Serotonin was already known to be involved in carcinogenesis. Until now, however, the underlying mechanisms had remained obscure. Now, researchers at the University of Zurich (UZH) and University Hospital Zurich (USZ) have shown that SSRIs or other drugs that lower peripheral serotonin levels can also slow cancer growth in mice.
Pierre-Alain Clavien, Director, Department of Surgery and Transplantation, University of Zurich, said: “Drugs that are already approved for clinical use as antidepressants could help improve treatment of hitherto incurable pancreatic and colorectal cancers.”
Although recent years have seen new, effective treatments such as targeted antibodies or immunotherapies, most patients with advanced-stage abdominal tumours such as colon or pancreatic cancer die within a few years of diagnosis. Tumour cells eventually become resistant to the drugs and are no longer recognised by the immune system. Now, the researchers have discovered the role serotonin plays in this tumour cell resistance mechanism.
Cancer cells use serotonin to boost production of an immunoinhibitory molecule, PD-L1, which binds to killer T cells, rendering them dysfunctional. The cancer cells thus escape destruction by the immune system. In mouse models, the researchers were able to show that SSRIs or peripheral serotonin synthesis inhibitors prevent this mechanism. “This class of antidepressants and other serotonin blockers cause immune cells to recognise and efficiently eliminate tumor cells again. This slowed the growth of colon and pancreatic cancers in the mice,” Clavien said.
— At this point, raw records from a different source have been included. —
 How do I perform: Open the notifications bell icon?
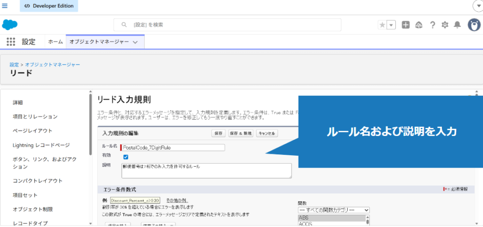tap(457, 25)
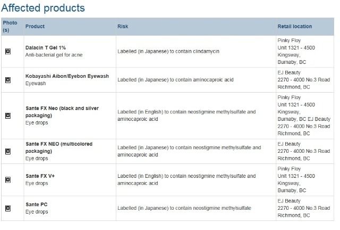Open the Dalacin T Gel photo icon
Screen dimensions: 340x230
tap(8, 51)
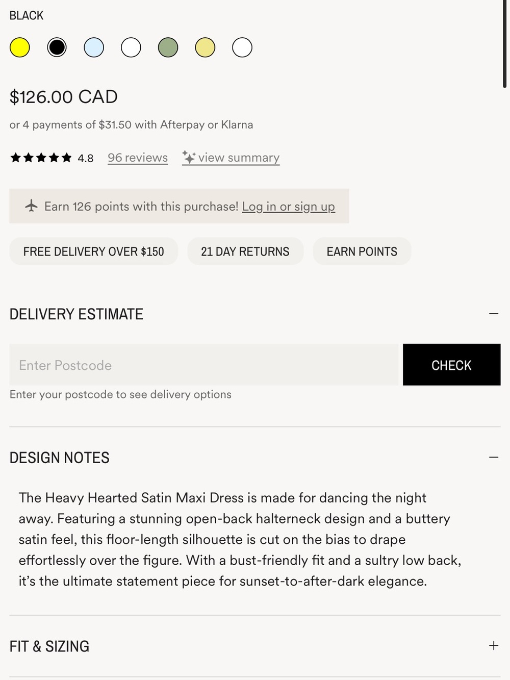The height and width of the screenshot is (680, 510).
Task: Pick the sage green color swatch
Action: coord(168,47)
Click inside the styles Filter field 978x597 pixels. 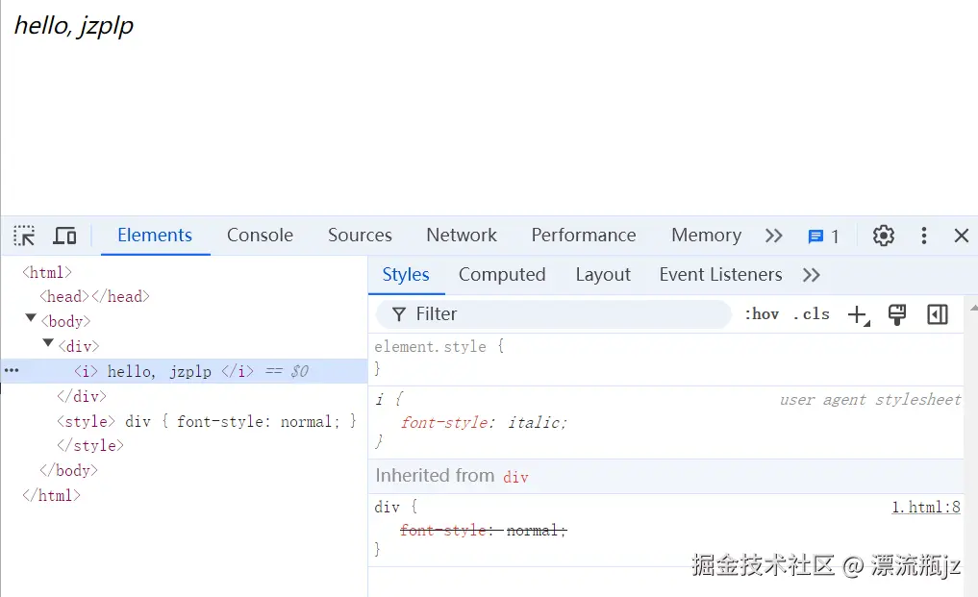[x=548, y=313]
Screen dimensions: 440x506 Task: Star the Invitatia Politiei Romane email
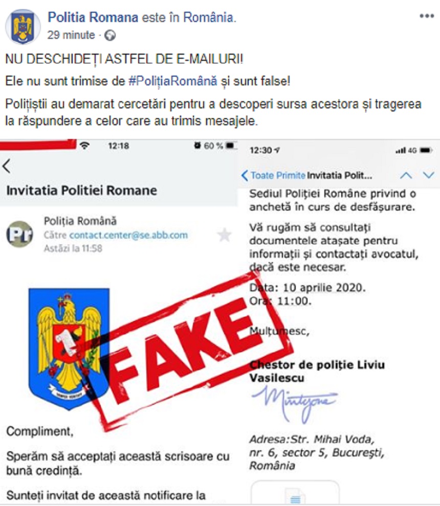(224, 235)
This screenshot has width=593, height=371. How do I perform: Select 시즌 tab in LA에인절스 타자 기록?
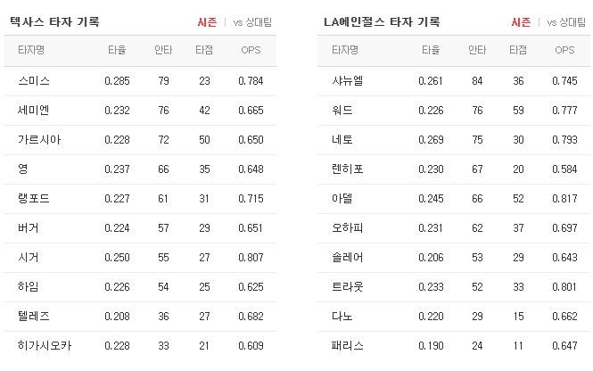click(x=521, y=22)
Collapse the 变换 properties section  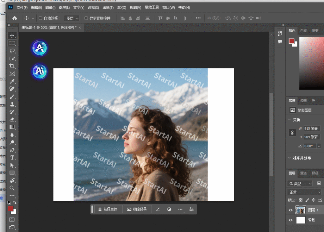click(290, 120)
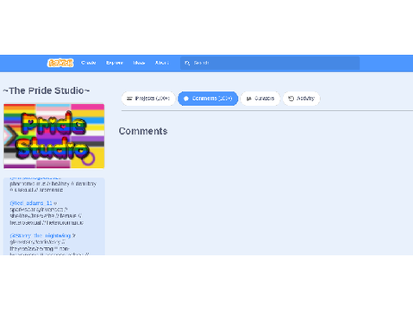The image size is (413, 310).
Task: Open the Create menu item
Action: click(88, 63)
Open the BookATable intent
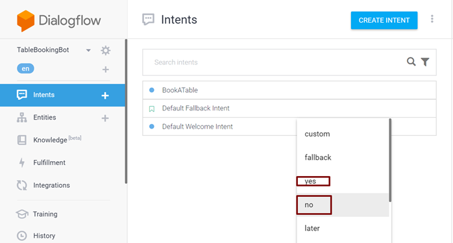The height and width of the screenshot is (243, 453). click(x=289, y=90)
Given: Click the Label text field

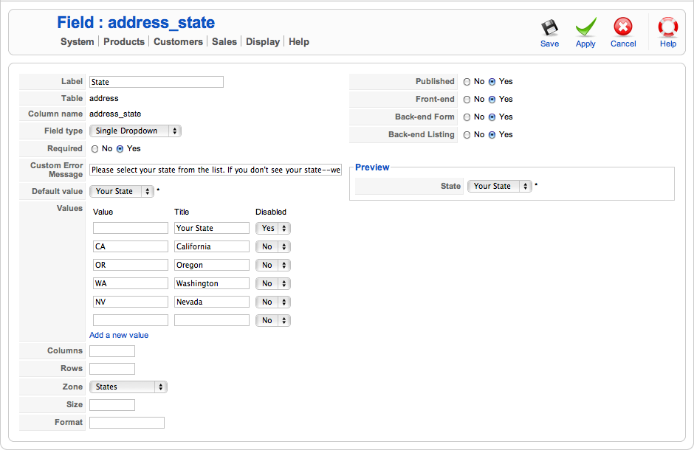Looking at the screenshot, I should coord(157,82).
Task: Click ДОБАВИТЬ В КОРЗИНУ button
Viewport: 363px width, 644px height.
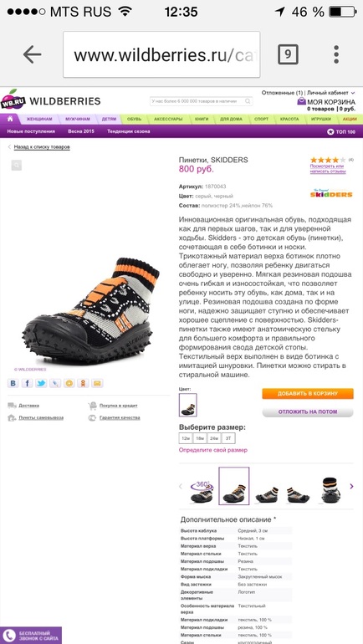Action: click(308, 393)
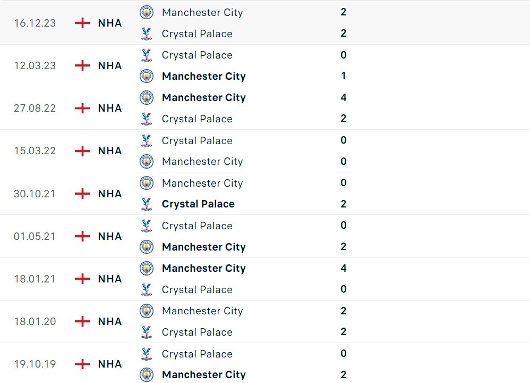Click Crystal Palace's score of 2 on 30.10.21

(x=344, y=204)
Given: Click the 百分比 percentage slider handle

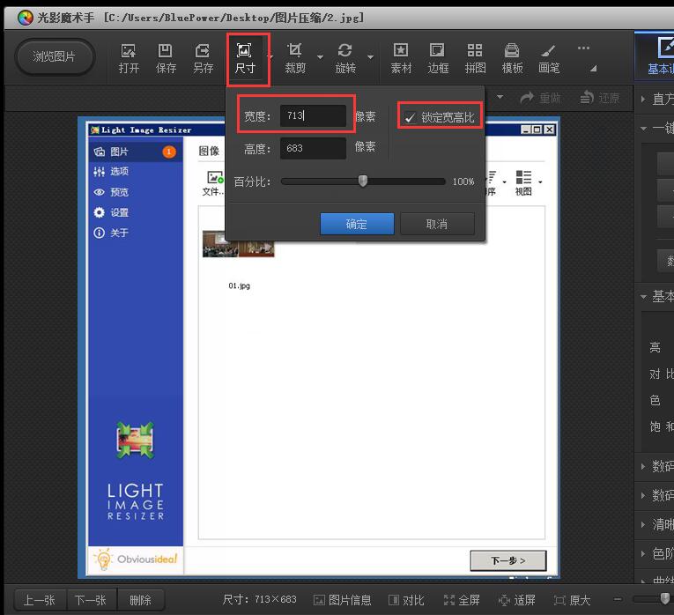Looking at the screenshot, I should coord(362,182).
PD-L1, via which serotonin exerts its effect, is also the target of modern immunotherapies, also called immune checkpoint inhibitors. The researchers then tested a dual treatment approach in mice: immunotherapy, which increases the activity of killer T cells, was combined with drugs that reduce peripheral serotonin. Cancer growth was suppressed in the animal models in the long term, and in some mice, the tumours disappeared completely.
“Our results provide hope for cancer patients, as the drugs used are already approved for clinical use. Testing such drug combinations on cancer patients in clinical trials can be fast-forwarded due to the known safety and efficacy of the drugs,” said Clavien.